Optimize the performance of a GDI+ function

Question

When profiling my GDI+ project I discovered that the following IsLineVisible function is one of the "hottest" while the drawing and moving objects on my custom panel.

Is there a possibility to optimize it?

  Private Function IsLineVisible(ByVal detectorRectangle As Rectangle, 
                                 ByVal pen As Pen, 
                                 ByVal ParamArray points() As Point) As Boolean
    Using path As New GraphicsPath()
      path.AddLines(points)
      Return IsPathVisible(detectorRectangle, path, pen)
    End Using
  End Function

  ' Helper functions '''''''''''''''''''''''''''''''''''''
  Private Function IsPathVisible(ByVal detectorRectangle As Rectangle, 
                                 ByVal path As GraphicsPath, 
                                 ByVal pen As Pen) As Boolean
    If Not path.IsPoint Then
      path.Widen(pen)
    End If
    Return IsPathVisible(detectorRectangle, path)
  End Function


  Private Function IsPathVisible(ByVal detectorRectangle As Rectangle, 
                                 ByVal path As GraphicsPath) As Boolean
    Using r As New Region(path)
      If r.IsVisible(detectorRectangle) Then
        Return True
      Else
        Return False
      End If
    End Using
  End Function

Answer 1

UPDATE 2:

    public bool AreLinesVisible(Point[] p, int width, Rectangle rect)
    {
        for (var i = 1; i < p.Length; i++)
            if (IsLineVisible(p[i - 1], p[i], width, rect))
                return true;
        return false;
    }

UPDATED to include thickness/width.

This is completely untested code, but it should give you the basic idea for a hyper-fast solution with no expensive framwork calls:

public bool IsLineVisible(Point p1, Point p2, int width, Rectangle rect)
{
    var a = Math.Atan2(p1.Y - p2.Y, p1.X - p2.X) + Math.PI/2;
    var whalf = (width + 1)*0.5;
    var dx = (int) Math.Round(whalf*Math.Sin(a));
    var dy = (int) Math.Round(whalf*Math.Cos(a));
    return IsLineVisible( new Point(p1.X - dx, p1.Y - dy), new Point(p2.X - dx, p2.Y - dy), rect)
        || IsLineVisible( new Point(p1.X + dx, p1.Y + dy), new Point(p2.X + dx, p2.Y + dy), rect);
}

public bool IsLineVisible(Point p1, Point p2, Rectangle rect)
{
    if (p1.X > p2.X)  // make sure p1 is the leftmost point
        return IsLineVisible(p2, p1, rect);

    if (rect.Contains(p1) || rect.Contains(p2))
        return true; // one or both end-points within the rect -> line is visible

    //if both points are simultaneously left or right or above or below -> line is NOT visible
    if (p1.X < rect.X && p2.X < rect.X)
        return false;
    if (p1.X >= rect.Right && p2.X >= rect.Right)
        return false;
    if (p1.Y < rect.Y && p2.Y < rect.Y)
        return false;
    if (p1.Y >= rect.Bottom && p2.Y >= rect.Bottom)
        return false;

    // now recursivley break down the line in two part and see what happens
    // (this is an approximation...)
    var pMiddle = new Point((p1.X + p2.X)/2, (p1.Y + p2.Y)/2);
    return IsLineVisible(p1, new Point(pMiddle.X - 1, pMiddle.Y), rect)
           || IsLineVisible(new Point(pMiddle.X + 1, pMiddle.Y), p2, rect);
}

Answer 2

The only thing I can see is perhaps using a wider/thicker Pen.

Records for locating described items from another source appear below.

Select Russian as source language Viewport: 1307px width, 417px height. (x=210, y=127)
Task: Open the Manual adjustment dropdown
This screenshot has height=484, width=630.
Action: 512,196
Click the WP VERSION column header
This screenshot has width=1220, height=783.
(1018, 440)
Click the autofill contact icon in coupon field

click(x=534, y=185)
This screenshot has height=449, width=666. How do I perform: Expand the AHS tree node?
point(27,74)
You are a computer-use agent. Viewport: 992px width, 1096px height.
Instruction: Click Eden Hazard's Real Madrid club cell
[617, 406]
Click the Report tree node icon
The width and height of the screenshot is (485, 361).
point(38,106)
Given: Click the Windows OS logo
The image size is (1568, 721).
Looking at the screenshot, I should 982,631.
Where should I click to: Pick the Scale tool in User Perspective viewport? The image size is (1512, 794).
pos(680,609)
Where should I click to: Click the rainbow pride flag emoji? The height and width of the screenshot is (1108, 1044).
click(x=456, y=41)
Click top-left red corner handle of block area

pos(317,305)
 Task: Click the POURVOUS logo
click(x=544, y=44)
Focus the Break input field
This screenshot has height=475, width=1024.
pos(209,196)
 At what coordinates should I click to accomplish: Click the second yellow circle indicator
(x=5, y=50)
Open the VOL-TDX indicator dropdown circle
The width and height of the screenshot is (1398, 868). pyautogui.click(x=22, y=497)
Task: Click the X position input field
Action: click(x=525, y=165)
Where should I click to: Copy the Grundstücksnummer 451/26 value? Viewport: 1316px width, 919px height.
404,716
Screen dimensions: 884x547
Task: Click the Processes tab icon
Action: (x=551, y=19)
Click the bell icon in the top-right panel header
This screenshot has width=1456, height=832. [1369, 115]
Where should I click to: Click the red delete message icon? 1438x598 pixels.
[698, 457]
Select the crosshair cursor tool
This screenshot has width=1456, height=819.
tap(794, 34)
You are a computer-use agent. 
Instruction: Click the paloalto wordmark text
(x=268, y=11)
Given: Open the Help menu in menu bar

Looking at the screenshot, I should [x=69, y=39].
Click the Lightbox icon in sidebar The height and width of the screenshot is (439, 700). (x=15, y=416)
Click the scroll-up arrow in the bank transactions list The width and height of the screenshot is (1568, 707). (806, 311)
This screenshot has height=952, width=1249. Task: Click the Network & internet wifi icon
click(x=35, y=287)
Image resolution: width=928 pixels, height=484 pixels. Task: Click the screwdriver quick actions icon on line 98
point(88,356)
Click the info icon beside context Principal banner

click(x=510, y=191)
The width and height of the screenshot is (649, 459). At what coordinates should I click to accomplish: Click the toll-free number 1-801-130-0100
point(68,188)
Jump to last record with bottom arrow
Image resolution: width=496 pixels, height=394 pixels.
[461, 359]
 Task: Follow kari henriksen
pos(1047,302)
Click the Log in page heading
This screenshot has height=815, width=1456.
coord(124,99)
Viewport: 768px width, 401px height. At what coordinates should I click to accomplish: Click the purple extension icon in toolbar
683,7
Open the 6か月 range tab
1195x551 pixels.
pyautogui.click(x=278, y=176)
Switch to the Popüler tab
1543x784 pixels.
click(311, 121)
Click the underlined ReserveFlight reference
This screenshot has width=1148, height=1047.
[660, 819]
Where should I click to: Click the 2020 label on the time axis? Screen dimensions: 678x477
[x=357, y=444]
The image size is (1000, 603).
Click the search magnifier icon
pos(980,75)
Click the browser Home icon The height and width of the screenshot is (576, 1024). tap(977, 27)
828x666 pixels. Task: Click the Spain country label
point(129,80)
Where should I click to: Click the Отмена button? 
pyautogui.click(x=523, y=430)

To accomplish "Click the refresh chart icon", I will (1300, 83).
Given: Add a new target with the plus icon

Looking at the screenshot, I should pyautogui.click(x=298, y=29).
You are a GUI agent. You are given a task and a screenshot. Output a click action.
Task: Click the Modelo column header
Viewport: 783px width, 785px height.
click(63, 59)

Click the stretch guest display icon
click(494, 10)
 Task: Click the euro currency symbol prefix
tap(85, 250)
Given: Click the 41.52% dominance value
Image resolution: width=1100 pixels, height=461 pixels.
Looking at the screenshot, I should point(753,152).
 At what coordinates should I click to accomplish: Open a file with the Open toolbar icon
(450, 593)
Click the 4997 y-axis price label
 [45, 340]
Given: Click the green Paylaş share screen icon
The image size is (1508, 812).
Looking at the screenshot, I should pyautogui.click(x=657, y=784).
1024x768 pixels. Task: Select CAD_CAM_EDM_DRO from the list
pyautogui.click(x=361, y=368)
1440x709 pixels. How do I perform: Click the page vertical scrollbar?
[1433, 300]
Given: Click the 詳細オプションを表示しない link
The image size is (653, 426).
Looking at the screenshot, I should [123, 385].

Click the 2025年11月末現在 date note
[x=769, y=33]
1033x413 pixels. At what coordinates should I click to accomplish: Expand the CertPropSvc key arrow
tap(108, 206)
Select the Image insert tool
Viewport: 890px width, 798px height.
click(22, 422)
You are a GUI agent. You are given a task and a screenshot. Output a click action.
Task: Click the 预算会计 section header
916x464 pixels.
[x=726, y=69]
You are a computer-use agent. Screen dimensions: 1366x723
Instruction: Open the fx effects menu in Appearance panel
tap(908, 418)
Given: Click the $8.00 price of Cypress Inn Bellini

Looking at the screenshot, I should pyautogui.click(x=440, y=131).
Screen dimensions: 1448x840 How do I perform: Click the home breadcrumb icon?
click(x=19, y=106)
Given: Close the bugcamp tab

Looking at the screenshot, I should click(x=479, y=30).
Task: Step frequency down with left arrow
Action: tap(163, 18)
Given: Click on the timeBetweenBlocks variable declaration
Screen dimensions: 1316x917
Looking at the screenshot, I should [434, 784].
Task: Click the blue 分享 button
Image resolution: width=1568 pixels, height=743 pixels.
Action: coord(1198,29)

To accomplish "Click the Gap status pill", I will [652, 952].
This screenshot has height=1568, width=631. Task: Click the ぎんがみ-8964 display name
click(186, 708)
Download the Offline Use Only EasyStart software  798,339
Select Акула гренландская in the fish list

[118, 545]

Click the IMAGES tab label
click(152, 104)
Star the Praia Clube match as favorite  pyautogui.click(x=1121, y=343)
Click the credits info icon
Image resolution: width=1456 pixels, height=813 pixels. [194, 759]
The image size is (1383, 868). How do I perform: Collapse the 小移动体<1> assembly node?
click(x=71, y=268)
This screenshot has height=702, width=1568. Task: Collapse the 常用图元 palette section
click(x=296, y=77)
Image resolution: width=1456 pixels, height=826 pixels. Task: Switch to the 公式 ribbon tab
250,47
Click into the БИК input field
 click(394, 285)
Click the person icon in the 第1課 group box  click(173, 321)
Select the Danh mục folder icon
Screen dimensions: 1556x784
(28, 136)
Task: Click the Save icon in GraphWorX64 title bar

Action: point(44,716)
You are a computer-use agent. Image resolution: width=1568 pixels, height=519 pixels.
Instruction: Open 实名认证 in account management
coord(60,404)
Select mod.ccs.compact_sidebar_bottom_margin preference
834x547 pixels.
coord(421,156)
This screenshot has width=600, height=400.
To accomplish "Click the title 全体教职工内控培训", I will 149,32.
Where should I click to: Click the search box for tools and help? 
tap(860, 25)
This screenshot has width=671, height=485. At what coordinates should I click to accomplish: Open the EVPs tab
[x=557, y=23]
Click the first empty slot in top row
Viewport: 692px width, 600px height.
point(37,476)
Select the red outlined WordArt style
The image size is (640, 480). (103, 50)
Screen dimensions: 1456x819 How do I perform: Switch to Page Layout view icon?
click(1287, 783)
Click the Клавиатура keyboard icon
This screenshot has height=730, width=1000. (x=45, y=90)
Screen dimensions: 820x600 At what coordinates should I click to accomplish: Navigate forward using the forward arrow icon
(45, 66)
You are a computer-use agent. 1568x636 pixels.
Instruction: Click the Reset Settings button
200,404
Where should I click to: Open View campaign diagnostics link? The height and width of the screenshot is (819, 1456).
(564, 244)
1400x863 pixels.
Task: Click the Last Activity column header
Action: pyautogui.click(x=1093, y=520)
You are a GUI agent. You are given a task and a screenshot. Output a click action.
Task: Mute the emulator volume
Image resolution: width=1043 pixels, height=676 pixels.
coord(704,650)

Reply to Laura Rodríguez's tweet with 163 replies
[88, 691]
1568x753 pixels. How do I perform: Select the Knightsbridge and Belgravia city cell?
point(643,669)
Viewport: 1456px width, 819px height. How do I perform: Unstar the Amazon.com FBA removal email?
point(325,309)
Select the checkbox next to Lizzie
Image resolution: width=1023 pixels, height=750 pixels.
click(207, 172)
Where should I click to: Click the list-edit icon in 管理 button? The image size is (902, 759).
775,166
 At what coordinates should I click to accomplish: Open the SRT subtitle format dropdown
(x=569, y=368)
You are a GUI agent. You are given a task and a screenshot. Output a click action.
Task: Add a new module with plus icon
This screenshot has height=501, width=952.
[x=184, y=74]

This will let the method recurse less and cut down the calls to Widen without losing too much of the effect (I hope on the last one).

Answer 3

Instead of creating a path, which is a very expensive GDI construct, how about looping through your points, connecting that point with the previous point, and checking to see if that line intersects with your rectangle?

It should be less computationally expensive, with the bonus of being able to stop the loop on the first segment to intersect the rectangle.

This other post should help with the intersection test. How to find the intersection point between a line and a rectangle?

Answer 4

There is no need to create a Region; GraphicsPath.IsVisible can be used instead. I would widen the GraphicsPath and cache it to be reused, per object that needs hit testing.